═══ SUPPLIED TEXT

[Bf-committers] CUDA compiler open-sourced

Brecht Van Lommel brechtvanlommel at pandora.be
Thu Dec 15 13:14:20 CET 2011


Here are the details for the AMD issue. It has been reported to AMD,
and they fixed the first issue we had, but we still can't compile the
full kernel.
http://wiki.blender.org/index.php/Dev:2.6/Source/Render/Cycles/OpenCL

For Cycles, I don't really care about OpenCL vs. CUDA languages
really, the code is such that it can compile for both and no specific
CUDA feature is needed. The difference is in the compiler
implementations.

Brecht.

On Thu, Dec 15, 2011 at 10:16 AM, Erwin Coumans <erwin.coumans at gmail.com> wrote:
> AMD open sourced their OpenCL GPU LLVM backend a few days earlier,
> http://lists.cs.uiuc.edu/pipermail/llvmdev/2011-December/046136.html
>
> No matter how hard NVIDIA pushes their CUDA tech,
> I think it is unlikely that Intel, AMD and others will dropping
> support for the open standard OpenCL in favor of CUDA.

══════
═══ DATA SECTION

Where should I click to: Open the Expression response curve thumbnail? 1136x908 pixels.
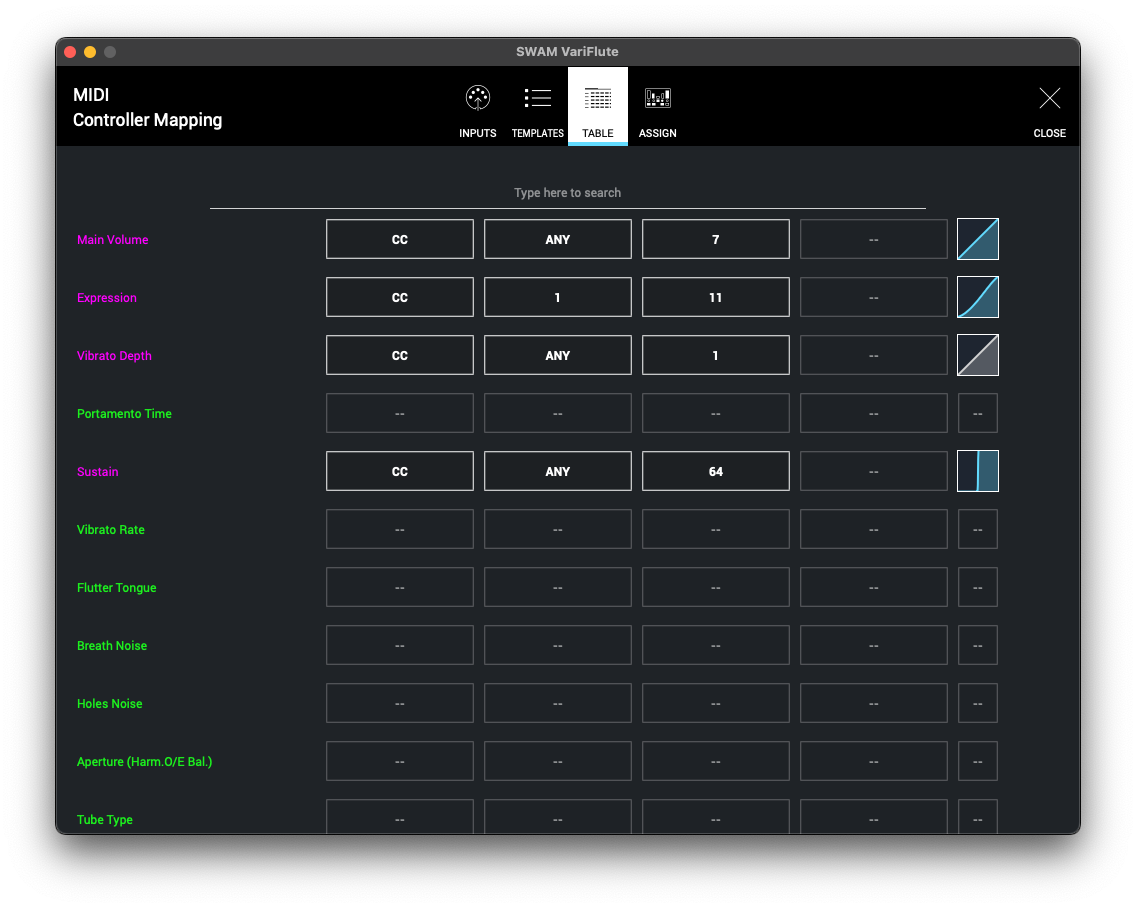click(977, 298)
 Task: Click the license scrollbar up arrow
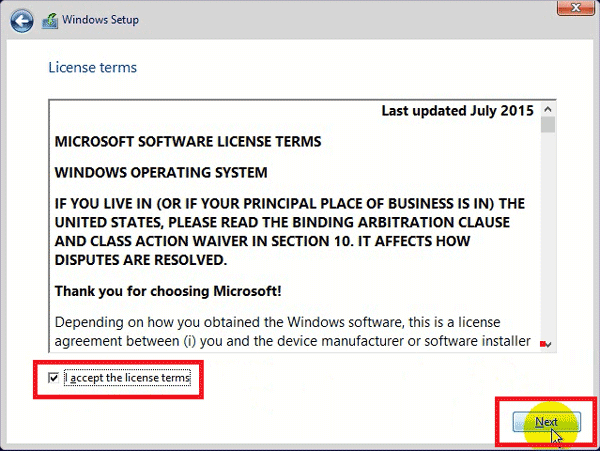[548, 108]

══════

■ WORK TO COMPLETE
1) Based on the mailing list post, say whether each statement below agrees with it. Answer yes or no and quote the words of the post that decide it.
(a) AMD fixed every issue that was reported to it.
(b) The Cycles code depends on a specific CUDA feature.
(c) AMD open-sourced its OpenCL GPU LLVM backend.
2) Answer these questions from the mailing list post.
(a) What date and time does the header give for the reply?
(b) Where does the reply place the difference between OpenCL and CUDA for Cycles?
(c) Which two companies does the quoted message name as unlikely to drop support for OpenCL?
3) Reproduce the part of the mailing list post starting with "Brecht Van Lommel" and going on through "full kernel.".

■ CORRECT ANSWERS
1)
(a) No: "they fixed the first issue we had, but we still can't compile the full kernel."
(b) No: "no specific CUDA feature is needed."
(c) Yes: "AMD open sourced their OpenCL GPU LLVM backend a few days earlier,"

2)
(a) Thu Dec 15 13:14:20 CET 2011
(b) In the compiler implementations
(c) Intel and AMD

3)
Brecht Van Lommel brechtvanlommel at pandora.be
Thu Dec 15 13:14:20 CET 2011


Here are the details for the AMD issue. It has been reported to AMD,
and they fixed the first issue we had, but we still can't compile the
full kernel.